Provided entries:
------------------------------------------------------------

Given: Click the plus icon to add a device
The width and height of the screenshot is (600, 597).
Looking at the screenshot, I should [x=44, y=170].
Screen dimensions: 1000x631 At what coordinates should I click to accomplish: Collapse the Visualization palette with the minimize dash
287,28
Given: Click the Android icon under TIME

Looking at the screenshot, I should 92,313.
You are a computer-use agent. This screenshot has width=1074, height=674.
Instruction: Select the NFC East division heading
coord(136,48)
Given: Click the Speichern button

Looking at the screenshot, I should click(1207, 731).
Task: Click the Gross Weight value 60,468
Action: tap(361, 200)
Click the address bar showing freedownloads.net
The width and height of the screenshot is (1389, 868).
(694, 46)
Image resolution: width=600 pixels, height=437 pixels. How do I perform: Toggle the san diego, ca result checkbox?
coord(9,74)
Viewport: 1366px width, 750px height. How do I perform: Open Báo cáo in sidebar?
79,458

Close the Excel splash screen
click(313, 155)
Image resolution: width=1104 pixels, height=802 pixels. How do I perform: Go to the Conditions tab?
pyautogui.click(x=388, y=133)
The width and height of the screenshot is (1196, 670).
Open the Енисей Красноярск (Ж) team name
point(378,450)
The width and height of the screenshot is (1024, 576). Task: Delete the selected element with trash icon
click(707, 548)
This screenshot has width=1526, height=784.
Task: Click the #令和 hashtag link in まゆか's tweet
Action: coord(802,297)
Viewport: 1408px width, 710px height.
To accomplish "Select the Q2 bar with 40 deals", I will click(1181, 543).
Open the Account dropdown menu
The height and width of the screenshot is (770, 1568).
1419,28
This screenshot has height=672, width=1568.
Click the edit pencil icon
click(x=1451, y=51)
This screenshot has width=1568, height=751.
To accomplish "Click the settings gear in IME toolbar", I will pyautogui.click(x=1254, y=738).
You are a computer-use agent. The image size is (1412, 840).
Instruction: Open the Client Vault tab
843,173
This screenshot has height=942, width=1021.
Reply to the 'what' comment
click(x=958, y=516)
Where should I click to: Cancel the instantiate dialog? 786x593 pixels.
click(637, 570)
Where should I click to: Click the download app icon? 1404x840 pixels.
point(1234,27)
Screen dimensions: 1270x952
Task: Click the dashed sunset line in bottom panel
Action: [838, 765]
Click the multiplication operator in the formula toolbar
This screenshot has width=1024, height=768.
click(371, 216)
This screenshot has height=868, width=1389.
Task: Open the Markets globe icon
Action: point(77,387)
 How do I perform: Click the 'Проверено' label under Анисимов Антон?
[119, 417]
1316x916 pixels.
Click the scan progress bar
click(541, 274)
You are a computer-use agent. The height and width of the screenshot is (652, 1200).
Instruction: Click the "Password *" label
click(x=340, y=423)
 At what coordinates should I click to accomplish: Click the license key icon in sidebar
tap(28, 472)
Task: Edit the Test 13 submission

------------------------------------------------------------

Task instructions: Copy every one of the records above word for word, without changing anything.

Solution:
Given: Click the plus icon to add a device
The width and height of the screenshot is (600, 597).
Looking at the screenshot, I should [x=44, y=170].
Screen dimensions: 1000x631 At what coordinates should I click to accomplish: Collapse the Visualization palette with the minimize dash
287,28
Given: Click the Android icon under TIME

Looking at the screenshot, I should 92,313.
You are a computer-use agent. This screenshot has width=1074, height=674.
Instruction: Select the NFC East division heading
coord(136,48)
Given: Click the Speichern button

Looking at the screenshot, I should click(1207, 731).
Task: Click the Gross Weight value 60,468
Action: tap(361, 200)
Click the address bar showing freedownloads.net
The width and height of the screenshot is (1389, 868).
(694, 46)
Image resolution: width=600 pixels, height=437 pixels. How do I perform: Toggle the san diego, ca result checkbox?
coord(9,74)
Viewport: 1366px width, 750px height. How do I perform: Open Báo cáo in sidebar?
79,458

Close the Excel splash screen
click(313, 155)
Image resolution: width=1104 pixels, height=802 pixels. How do I perform: Go to the Conditions tab?
pyautogui.click(x=388, y=133)
The width and height of the screenshot is (1196, 670).
Open the Енисей Красноярск (Ж) team name
point(378,450)
The width and height of the screenshot is (1024, 576). Task: Delete the selected element with trash icon
click(707, 548)
This screenshot has width=1526, height=784.
Task: Click the #令和 hashtag link in まゆか's tweet
Action: coord(802,297)
Viewport: 1408px width, 710px height.
To accomplish "Select the Q2 bar with 40 deals", I will click(1181, 543).
Open the Account dropdown menu
The height and width of the screenshot is (770, 1568).
1419,28
This screenshot has height=672, width=1568.
Click the edit pencil icon
click(x=1451, y=51)
This screenshot has width=1568, height=751.
To accomplish "Click the settings gear in IME toolbar", I will pyautogui.click(x=1254, y=738).
You are a computer-use agent. The image size is (1412, 840).
Instruction: Open the Client Vault tab
843,173
This screenshot has height=942, width=1021.
Reply to the 'what' comment
click(x=958, y=516)
Where should I click to: Cancel the instantiate dialog? 786x593 pixels.
click(637, 570)
Where should I click to: Click the download app icon? 1404x840 pixels.
point(1234,27)
Screen dimensions: 1270x952
Task: Click the dashed sunset line in bottom panel
Action: [838, 765]
Click the multiplication operator in the formula toolbar
This screenshot has width=1024, height=768.
click(371, 216)
This screenshot has height=868, width=1389.
Task: Open the Markets globe icon
Action: point(77,387)
 How do I perform: Click the 'Проверено' label under Анисимов Антон?
[119, 417]
1316x916 pixels.
Click the scan progress bar
click(541, 274)
You are a computer-use agent. The height and width of the screenshot is (652, 1200).
Instruction: Click the "Password *" label
click(x=340, y=423)
 At what coordinates should I click to accomplish: Click the license key icon in sidebar
tap(28, 472)
Task: Edit the Test 13 submission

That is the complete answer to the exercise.